De bonnes clôtures font-elles vraiment de bons voisins ?

De bonnes clôtures font-elles vraiment de bons voisins ?

janvier 13, 2020 Non Par elizabethdhunter

La semaine dernière, mon fils Majdi et moi avons assisté à une réunion du petit mais fougueux chapitre local d’Alternatiba, un mouvement citoyen pour le changement climatique. Parmi la gamme éclectique de sujets abordés, des projections de films aux marches pour le climat, il y avait les murs. 

Les murs? Un des membres, Thierry Arnaud, a expliqué que dans son village de Montbazin, il y a 25 ans, les murs de séparation entre les terres voisines étaient traditionnellement à hauteur du tibia. Puis la convention est devenue de les construire à hauteur de la taille — et maintenant les gens érigent des murs de deux mètres, dépassant la hauteur de la tête. « Cela peut ne pas sembler très important », dit-il,« mais les murs sont maintenant principalement faits de béton, dont la production est extrêmement énergivore et qui a un impact important sur l’environnement ».  En plus des 400 à 500 kg de CO2 émis avec chaque tonne de ciment produite, sa production nécessite de plus en plus de sable et son transport émet encore plus de CO2. 

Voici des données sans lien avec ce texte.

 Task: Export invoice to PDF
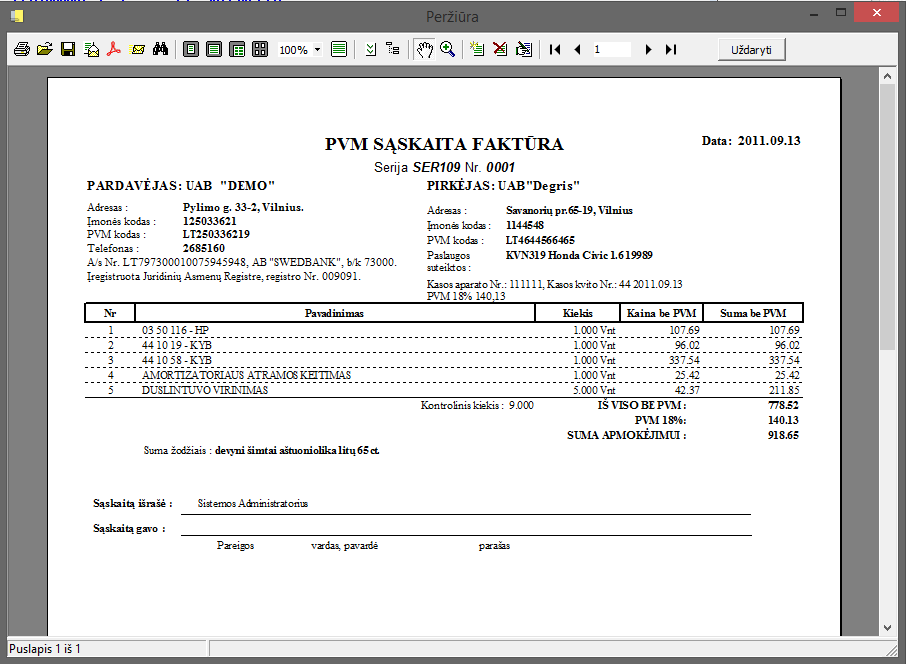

Les impacts sont également locaux, m’a expliqué Thierry plus tard. « Ces murs créent des îlots de chaleur en été car le ciment absorbe la chaleur et la restitue la nuit. Ils deviennent des tunnels qui accélèrent l’effet de cette région déjà ventée, et sont des barrières pour communiquer avec les voisins et voir nos paysages ». (Une des plus belles parties de notre conversation téléphonique a été lorsqu’il a dit : « Un instant, je dois arrêter de parler pour remarquer ce coucher de soleil — les merles volent juste devant le soleil !).  « Certains voisins me disent qu’il faut des murs pour se protéger contre les voleurs, mais en fait, les murs protègent les voleurs des yeux des voisins, une fois qu’ils ont grimpé le mur. J’ai essayé de soulever la question auprès du conseil municipal, mais ils m’ont dit qu’ils ne pouvaient rien faire ».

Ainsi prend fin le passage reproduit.